Source extract:
Abbreviations: FMA, foundational model of anatomy; HPO, human phenotype ontology; NLP, natural language processing; UMLS, unified medical language system.

In terms of the distribution of categories, Core has 2 extensions, 5 toolings, and 3 applications; Expanded has 7 extensions, 1 tooling, and 2 applications. Although this distribution should not be generalized as the thematic categorization of the entire data sets, it confirms that the landmark papers in Core have put large efforts toward 1) auditing and enhancing UMLS resources and 2) developing novel approaches for knowledge creation in biomedicine. These findings can also be mapped to the visual region formation in Figure 4 upper. Two extensions (C0 and C2), 5 toolings (C1, C3, C5, C6, and C7), and 1 application (C4) formed the UR region. Despite the categorical differences, 1 consistent theme identified in these papers is to make UMLS and its related resources more accessible and error-free. Lastly, C8 and C9 belong to the LL region where advanced text analytics with the clinical text is a major theme. In Expanded, landmark papers have brought a wide range of UMLS extensions and new terminologies for specific applications. As illustrated in Figure 4 lower, 1 tooling (E0) and 2 extensions (E1 and E2) formed the LR region. The UL region consisted of 5 extensions (E3, E4, E5, E6, and E8) and 2 applications (E7 and E9). Except for the applications, the landmark articles in Expanded made a concerted effort for extensible ontologies with profound biomedical concepts.

DISCUSSION

RQ1: What are the intellectual driving forces of UMLS resources and projects?

The dual-map overlays and subject category assignments revealed the following. First, the core UMLS research is interdisciplinary. The studies published in medicine and biology heavily cited each other and other technical papers (systems, computing, and computer). The subject domains, such as medical informatics and computer and healthcare sciences, are the driving forces of the emergence of UMLS resources and projects. Second, the diffusion of knowledge represented in the Expanded data set was led by more multidisciplinary efforts such as biological and medical sciences and mathematics. Although they are not yet fully interdisciplinary, scientific communities are characterized by medical informatics, computer and healthcare sciences, biochemical technologies, and genetics, and further by software engineering and pharmacology and pharmaceutics. In conclusion, our analysis confirms that scientific profile and knowledge diffusion of the UMLS research are boundary-spanning to applications in a variety of contexts.

Data extract:
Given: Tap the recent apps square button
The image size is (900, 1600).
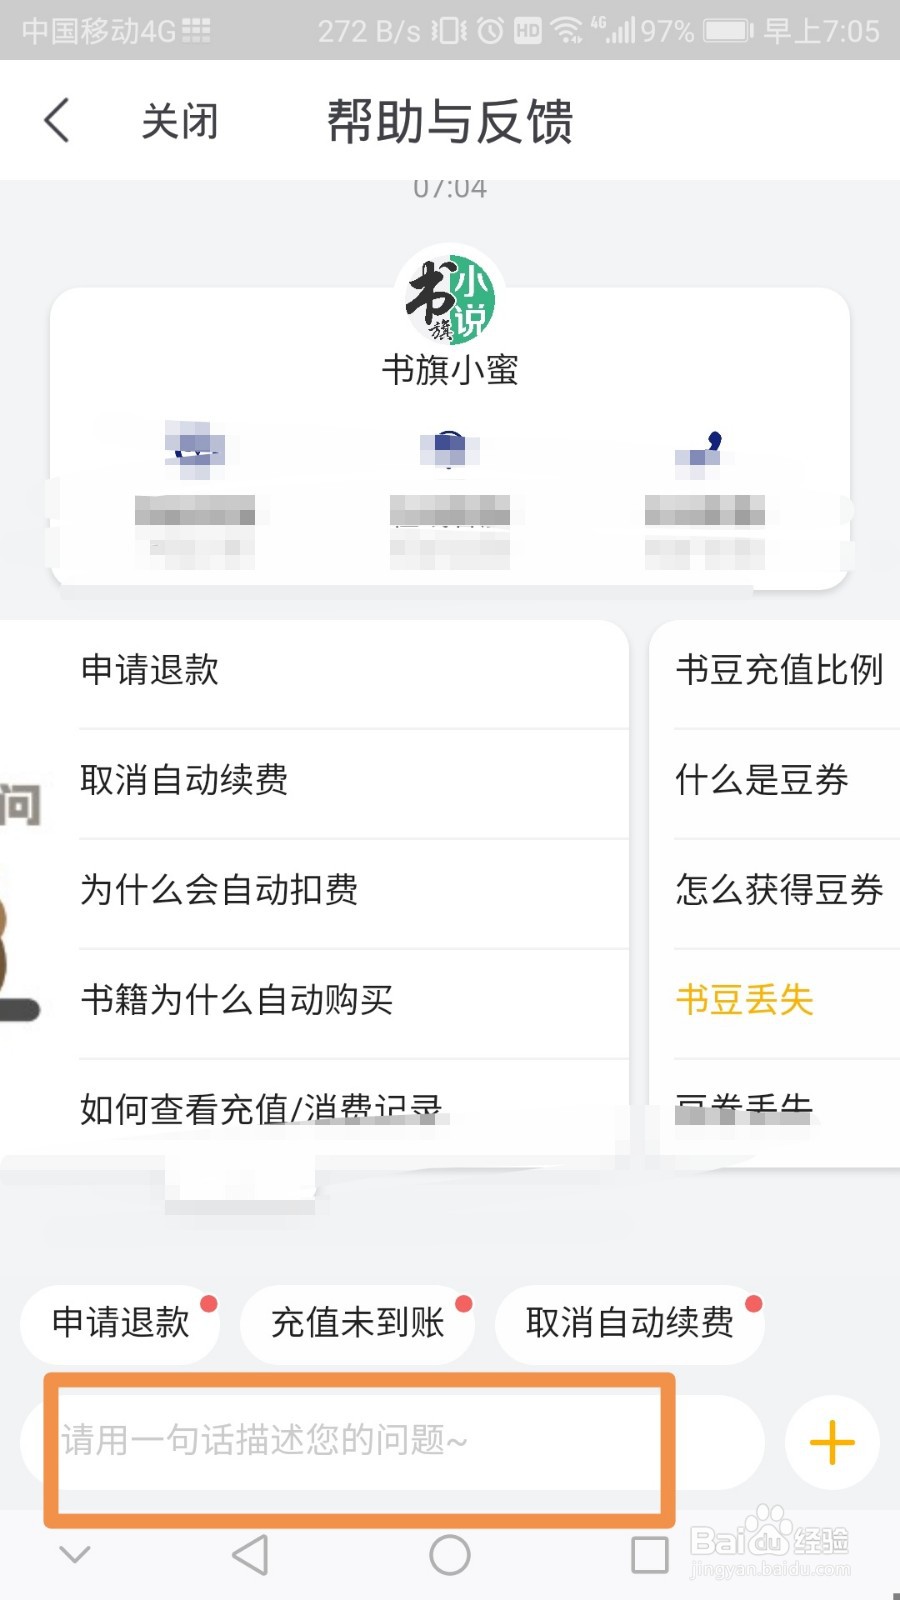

Work to complete:
(1) From the UMLS research excerpt, return the part that opens with the words containing "Abbreviations: FMA, foundational" and closes with "medical language system.", copied exactly.
(2) In the UMLS research excerpt, how many extensions, toolings, and applications does Core have?
(3) Extend the UMLS research excerpt, picking up after its last sentence.

Outputs in order:
(1)
Abbreviations: FMA, foundational model of anatomy; HPO, human phenotype ontology; NLP, natural language processing; UMLS, unified medical language system.

(2) 2 extensions, 5 toolings, and 3 applications.

(3)
RQ2: What thematic patterns characterize the domain’s historical footprint?

The investigation of keyword co-occurrence revealed the early-phase research themes regarding UMLS resources, such as 1) development and 2) knowledge representation and information creation, as general objectives. These topics were followed by efforts for tooling and applications in broader contexts, such as semantic networking, information extraction, and text mining. The bursting keywords confirmed that informatics as a novel approach for knowledge discovery received significant attention. In the expanded context, thematic patterns, identified in the later phases of Core, were of greatest interest during the earlier phase. Moreover, applications, such as knowledge discovery in health records, were among the important themes. The bursting keywords in Expanded confirmed the medical informatics and bioinformatics as methodological driving forces of such endeavors. The following topics are also confirmed as prevalent concepts in the expanded data set: resource usability, ontology extension, health records management, and derivative databases. The document co-citation networks revealed that most core landmark papers belong to the earlier phases. The canonical endeavors include 1) auditing and enhancing UMLS resources and tools and 2) developing novel approaches for knowledge creation. The landmarks in Expanded focused more on the extensions of medical ontologies and advanced analytics. With the high concentration of keywords in the earlier phases, we argue that these topics have reached intellectual maturity. We also observed that scientific communities of UMLS research and its broader contexts have coevolved, exerting influence on each other.

RQ3: What are the emerging tools and applications, and current challenges?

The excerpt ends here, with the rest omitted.